# openssh sftp session logging? [SOLVED]

## RaceTM

Hey all,

I'd like to know if there is a way to log sftp sessions.  specifically, I'm trying to find out how to log which files are downloaded the most often, etc.

I read about a patch for openssh version 3.x which enabled session logging, but apparantly this patch isnt available for 4.x.  Does anybody have any ideas as to whats available?

***** SOLUTION *****

I was able to get this resolved using syslog as the system logger.  I was not able to duplicate my success using metalog, and since ssh logging is high priority, I simply switched to syslog on this system.

Anyways, syslog uses a file on the filesystem as a fifo to write data to temporarily.  The issue is that when a user is chrooted to a jail, it no longer has access to the fifo it normally uses, which is located in /dev/log.  So, what needs to be done is to give syslog a fifo inside the jail, and tel syslog to use it. This is done with the following steps:

1) make a directory in your jail where you want to create the fifo, then use mknod to create it

```
mknod /path/to/jail/dev/log p
```

2) Tell syslog to use this fifo in addition to the one it normally uses, by starting it with the following parameters:

```
/usr/sbin/syslogd -a /path/to/jail/dev/log
```

As a note, you can also modify the script in init.d to automatically do this whenever you use the scriot.  In the file /etc/init.d/sysklogd, find the following line in the start_daemon() function:

```
          --exec /usr/sbin/${daemon} ${options} 
```

replace it with:

```
     --exec /usr/sbin/${daemon} ${options} -a /path/to/jail/dev/log
```

After doing the above steos, your session logs should start appearing in /var/log/messages. If not, you might need to change the log level of sftp-server in sshd_config.  Mine is currently set to:

```

Subsystem       sftp    /usr/lib/misc/sftp-server -l INFO -f USER

```

If this small tip helps you, please let me know!  And if you are able to figure out a way to get this to work using metalog, let me know as well.  As far as I was able to tell, the current release of metalog doesn't support user-added fifos.Last edited by RaceTM on Tue May 01, 2007 12:37 am; edited 4 times in total

----------

## timeBandit

You can set the logging level for the sftp subsystem in the SSH server config file:

```
Subsystem   sftp    /usr/lib/misc/sftp-server -l INFO
```

Restart sshd to have the change take effect. The INFO level is sufficient to log the name, size and permissions of every file transferred. Experiment with others to your taste:

 *man 8 sftp-server wrote:*   

> Command-line flags to sftp-server should be specified in the Subsystem declaration.  See sshd_config(5) for more information.
> 
> Valid options are:
> 
> ...
> ...

 

The preceding applies at least as of OpenSSH 4.5_p1.

----------

## RaceTM

Thanks for the reply!

I actually played with the logging level options quite a bit, that was one of the first things I tried.  From my results, however, it didn't look like any file data was being logged.  I will try it again and do some more testing though, its quite possible I forgot to restart the daemon or some other thing.

----------

## timeBandit

Don't forget to check your logger configuration.   :Smile:   You could have everything set up properly for ssh/sftp, only to have your logger throw the messages into the bit bucket.

----------

## RaceTM

Well i'm not sure if thats the problem or not.  I do get information from sshd, but it would seem that nothing from sftp-server is getting logged in /var/log/sshd/current, which is where the sshd messages are going.  there is also no directory in /var/log where data is getting written to after I performa  file transfer.  Does sftp logging have to be enabled somewhere else? I wasn't able to find the config file for the system log, if there is one.
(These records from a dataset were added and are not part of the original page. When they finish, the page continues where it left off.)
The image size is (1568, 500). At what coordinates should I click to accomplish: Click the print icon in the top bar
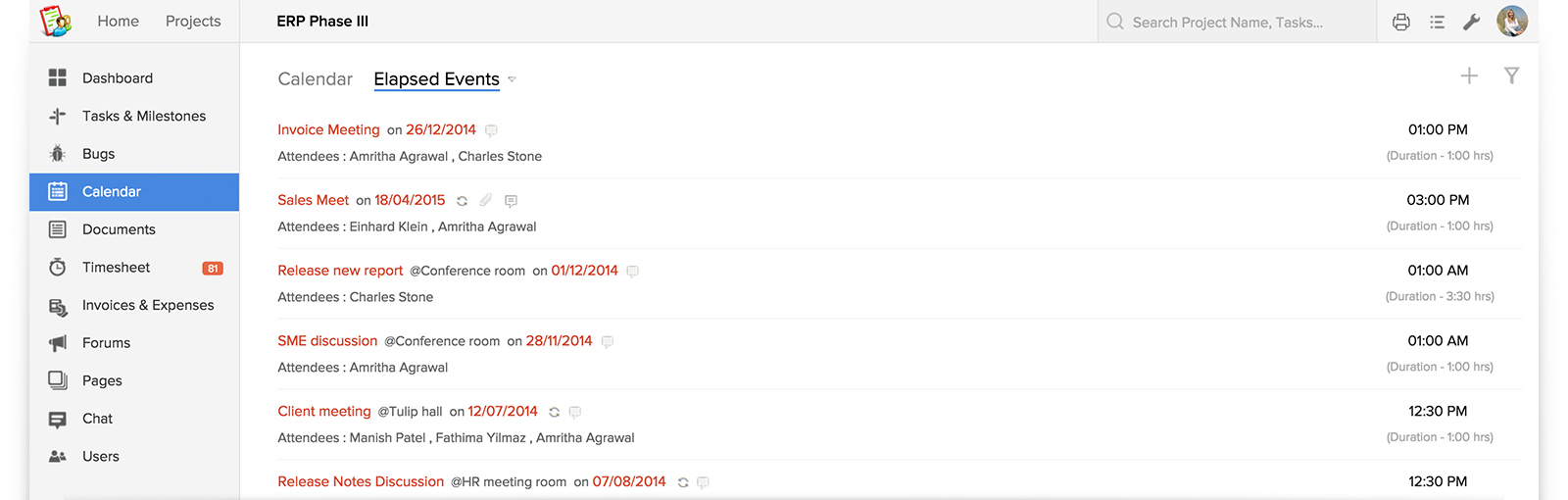(1401, 22)
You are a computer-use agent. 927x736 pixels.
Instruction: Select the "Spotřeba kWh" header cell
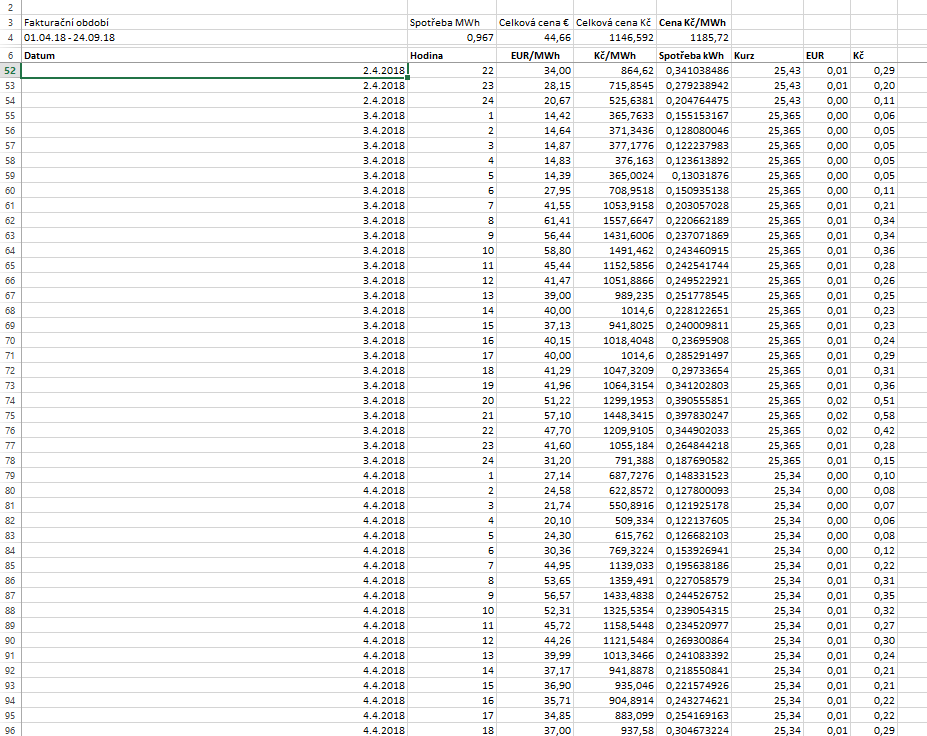click(694, 56)
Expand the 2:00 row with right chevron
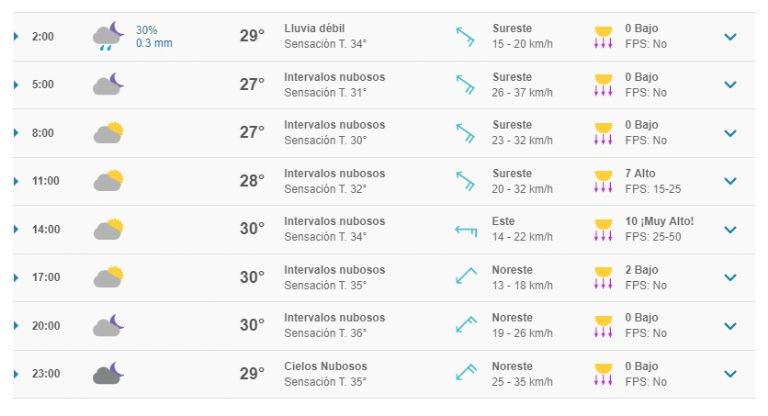 click(730, 37)
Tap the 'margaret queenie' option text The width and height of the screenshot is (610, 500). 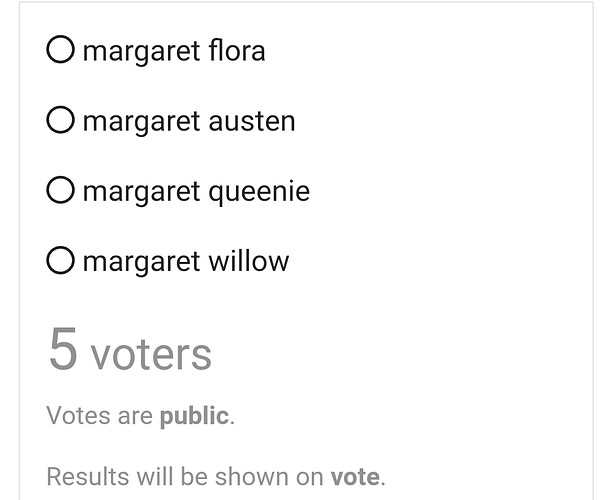point(196,191)
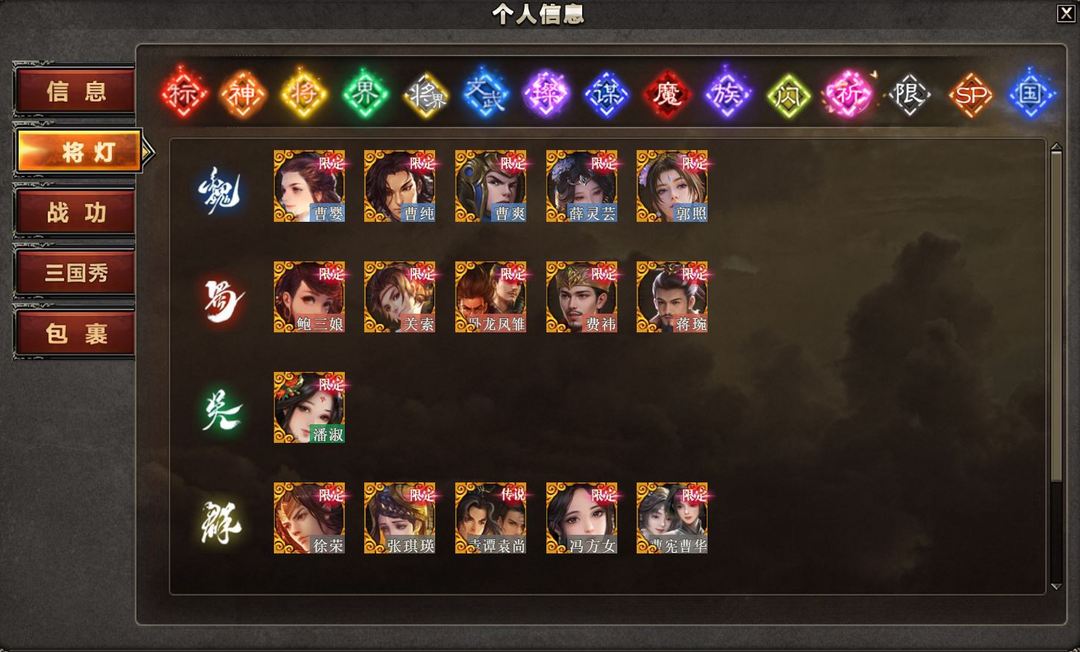Pick the white 限 diamond icon
The height and width of the screenshot is (652, 1080).
pyautogui.click(x=909, y=93)
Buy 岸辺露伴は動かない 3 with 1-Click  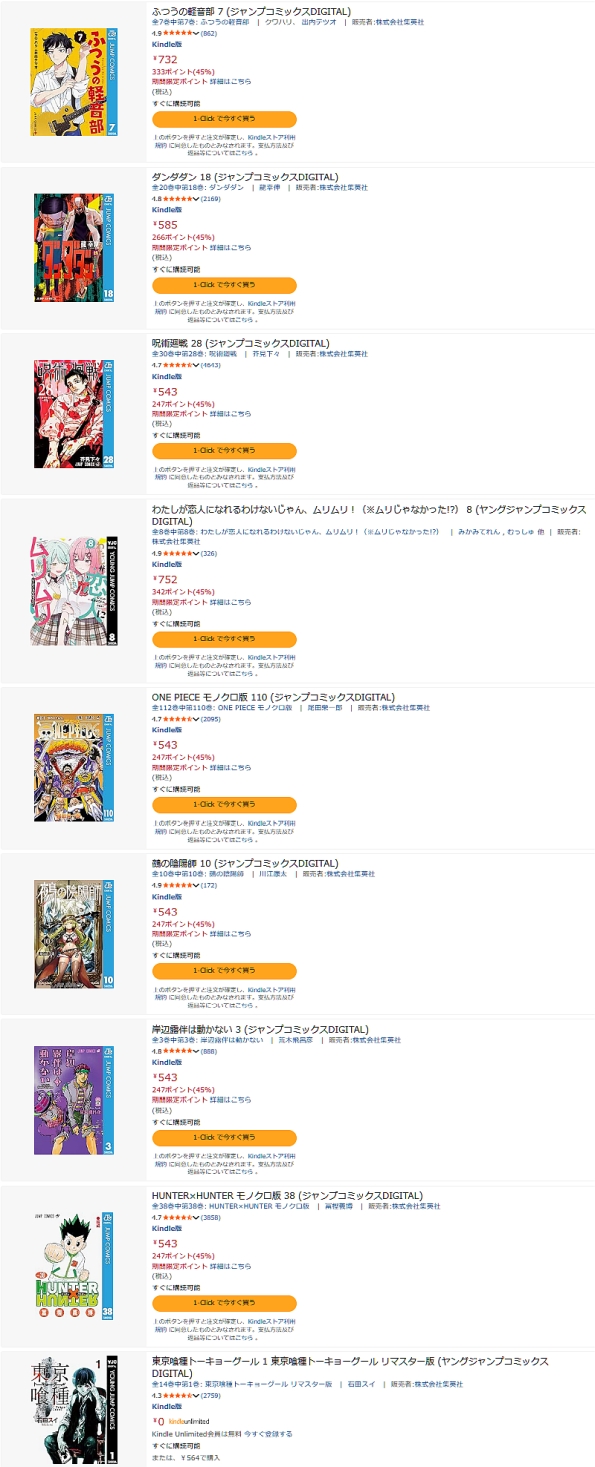(224, 1138)
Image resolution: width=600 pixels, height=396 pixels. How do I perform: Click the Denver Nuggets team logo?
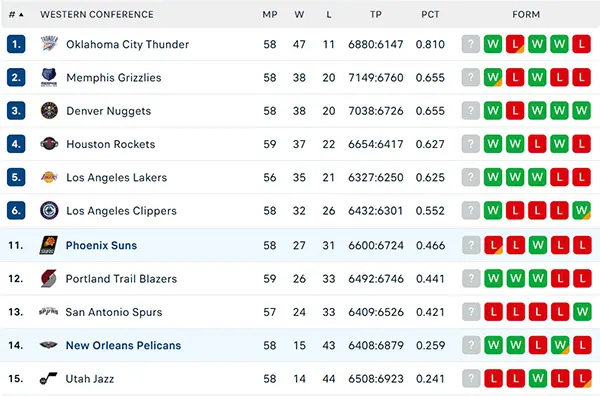(x=49, y=111)
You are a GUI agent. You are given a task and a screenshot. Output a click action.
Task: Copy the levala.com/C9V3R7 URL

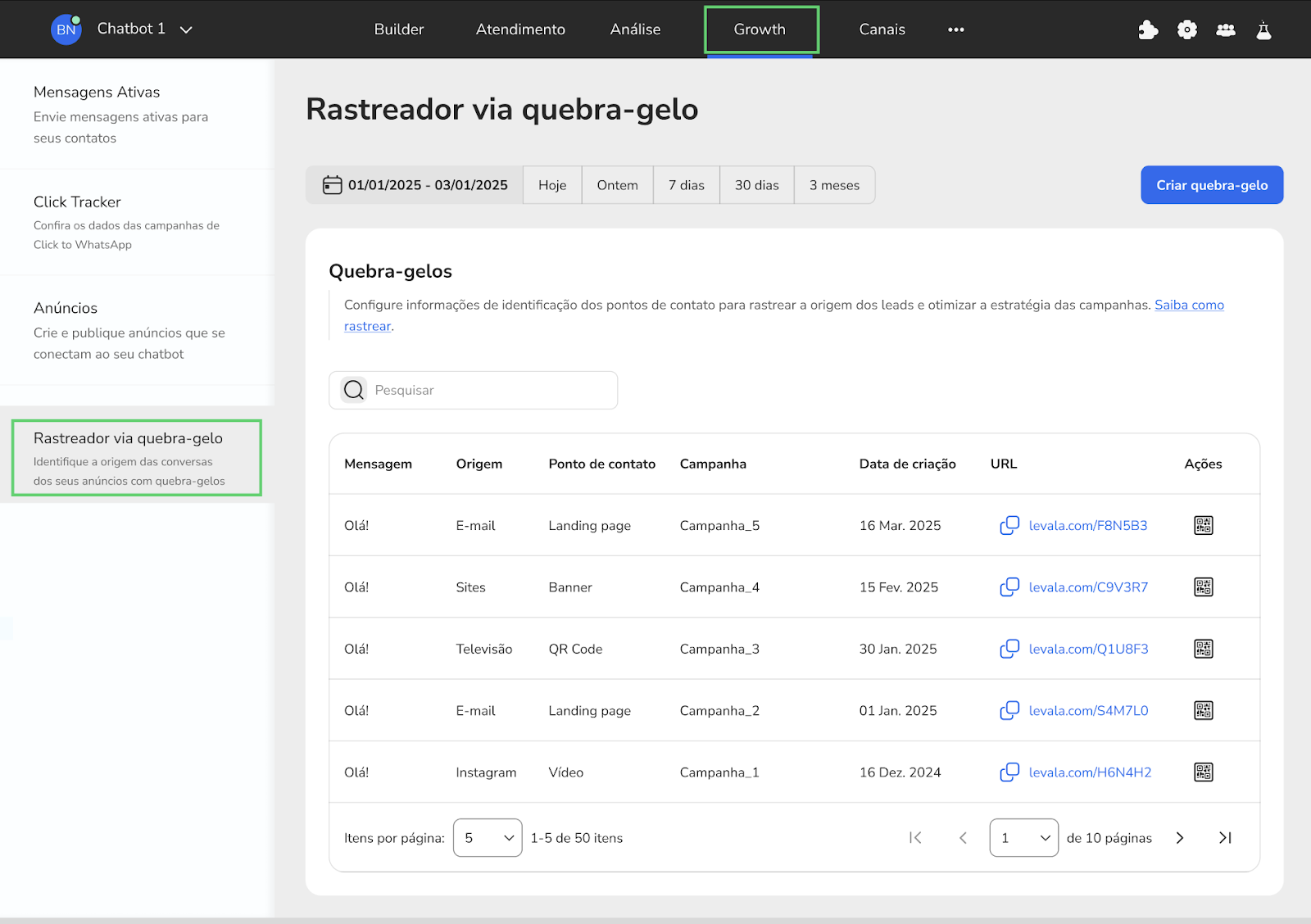1009,587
I think the bit bucket is doing selective filtering   :Confused: 

----------

## RaceTM

bump!

----------

## timeBandit

 *RaceTM wrote:*   

> I wasn't able to find the config file for the system log, if there is one.
> 
> I think the bit bucket is doing selective filtering  

 

There is, somewhere, and you're right.   :Smile: 

Run emerge -s sysklogd syslog-ng metalog to find out which system logger you have installed (those are the three main alternatives), and from there we can try to configure it.

----------

## RaceTM

hey again,

thanks for the reply.  It looks like metalog is installed, so I opened up the config file and based on the syntax I saw, I creted a new entry for the sftp-server process.  Everything looks good, a new log file has been created where I specified which has all of the information I am looking for.

Thanks for your help!!

/etc/metalog.conf:

```

SFTP Server:

program = "sftp-server"

logdir = "/var/log/sftpd"
```

Last edited by RaceTM on Mon Apr 16, 2007 1:23 am; edited 1 time in total

----------

## RaceTM

ok so it looks like this issue isnt as closed as it appeared.

Logging is working, but only for one user. And the user its working for, is my regular user account. Now the only difference between my account and other accounts, is that my account is a regular one while others are chrooted in to a jail directory.

My default shell is bash, while others default 'shell' is rssh.  I created a test user, and I have been playing around with permissions and other stuff, but nothing seems to be doing any good.  Nothing is logged in the sftpd directory except for actions by my main user account..which is sort of useless to be honest!  :Very Happy: 

----------

## timeBandit

Did you try creating a /var/log/sftpd directory (based on your configuration, above) inside the jail, with appropriate permissions?

----------

## RaceTM

Yep I just gave that a try, I created the path var/log/sftpd, all with permissions 0777, with no avail.  Also, I would prefer not to have these logs available to the users  :Very Happy: 

----------

## RaceTM

Well I have been playing with this over the past few days, and I have not been able to make any progress.

Any suggestions would be very much appreciated  :Very Happy: 

----------

## RaceTM

The issue has been resolved, I will post some more information about the solution as soon as I get the chance.  Thanks for your help timebandit  :Very Happy: 

edit: first post has been appended with the solution.

----------